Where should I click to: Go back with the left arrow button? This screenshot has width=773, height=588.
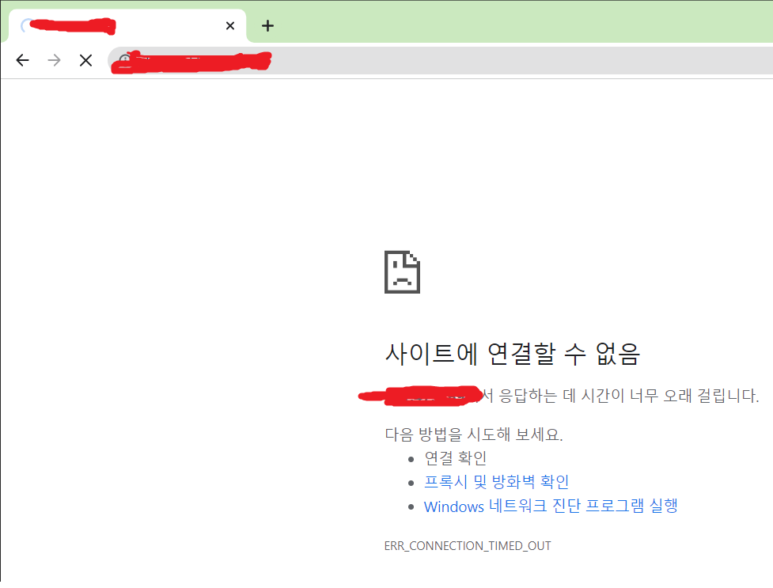[x=23, y=60]
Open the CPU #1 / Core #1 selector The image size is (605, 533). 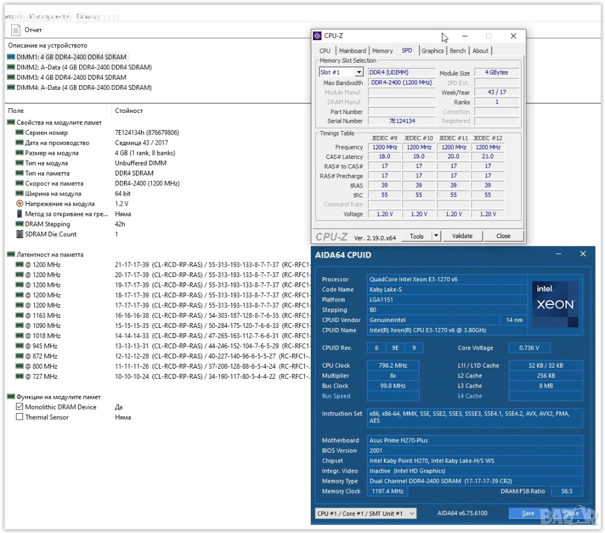tap(365, 514)
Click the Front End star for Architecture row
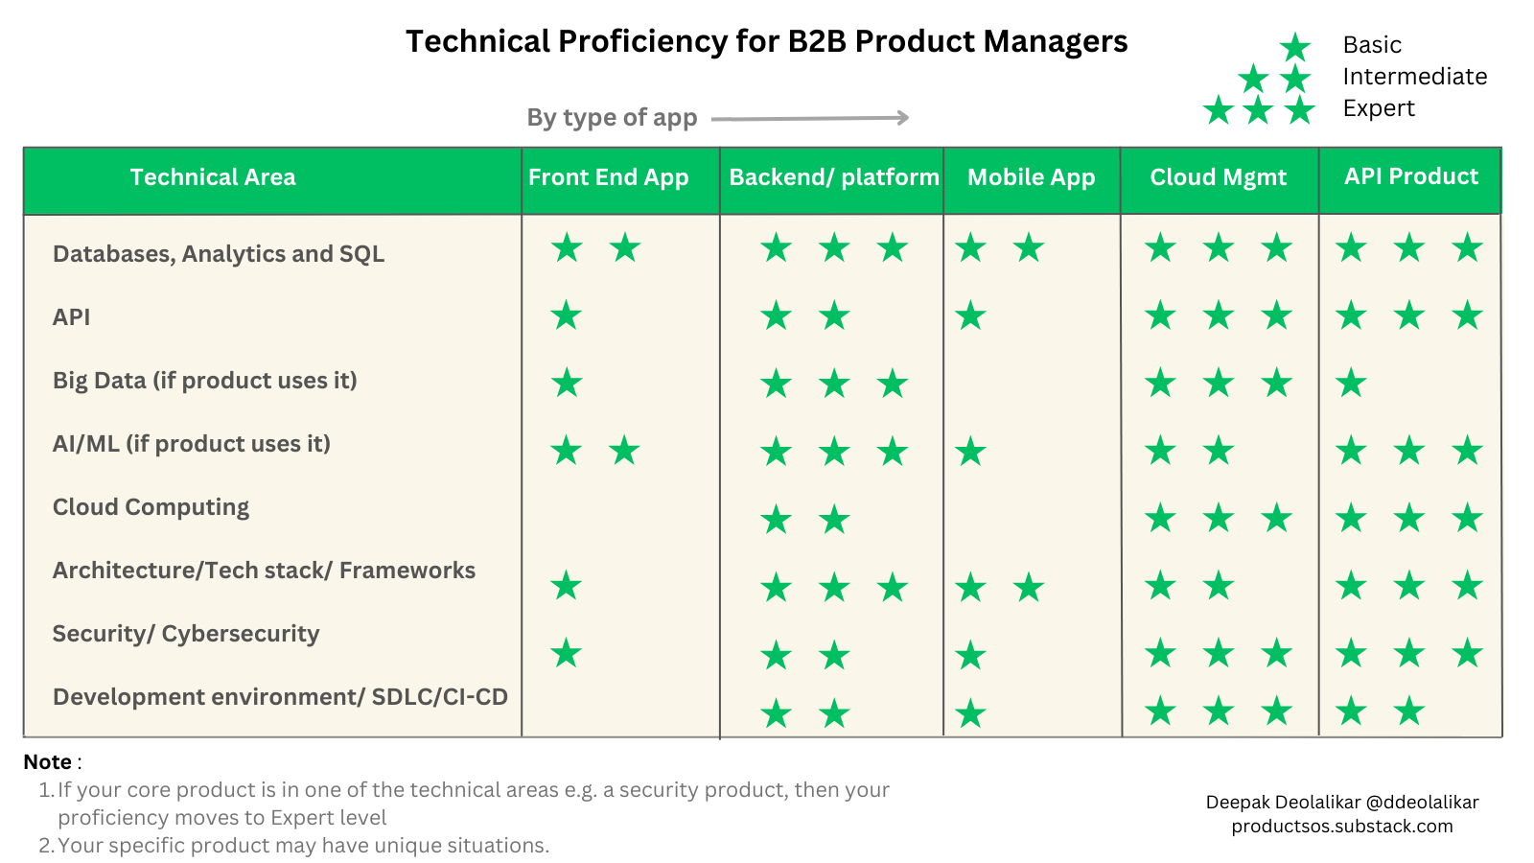The width and height of the screenshot is (1534, 863). pos(567,586)
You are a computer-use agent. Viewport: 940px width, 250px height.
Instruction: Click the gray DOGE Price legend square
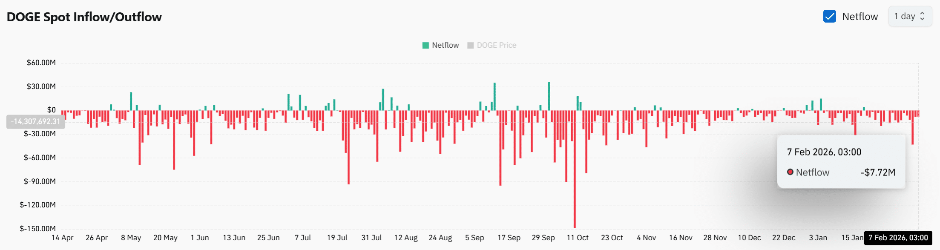pyautogui.click(x=470, y=45)
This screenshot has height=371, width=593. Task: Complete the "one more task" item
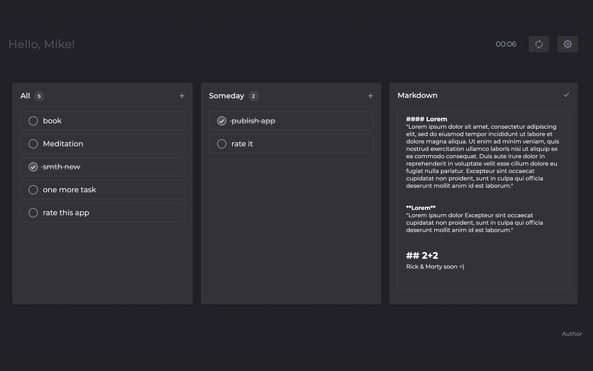point(33,190)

Activity
Your answer must be exactly the lines from the one with "You are a computer-use" through the last line of the entries, both included, with no pictures; please add nothing else.

Problem solution
You are a computer-use agent. Viewport: 940px width, 250px height.
Instruction: Click the gray DOGE Price legend square
pyautogui.click(x=470, y=45)
This screenshot has height=371, width=593. Task: Complete the "one more task" item
point(33,190)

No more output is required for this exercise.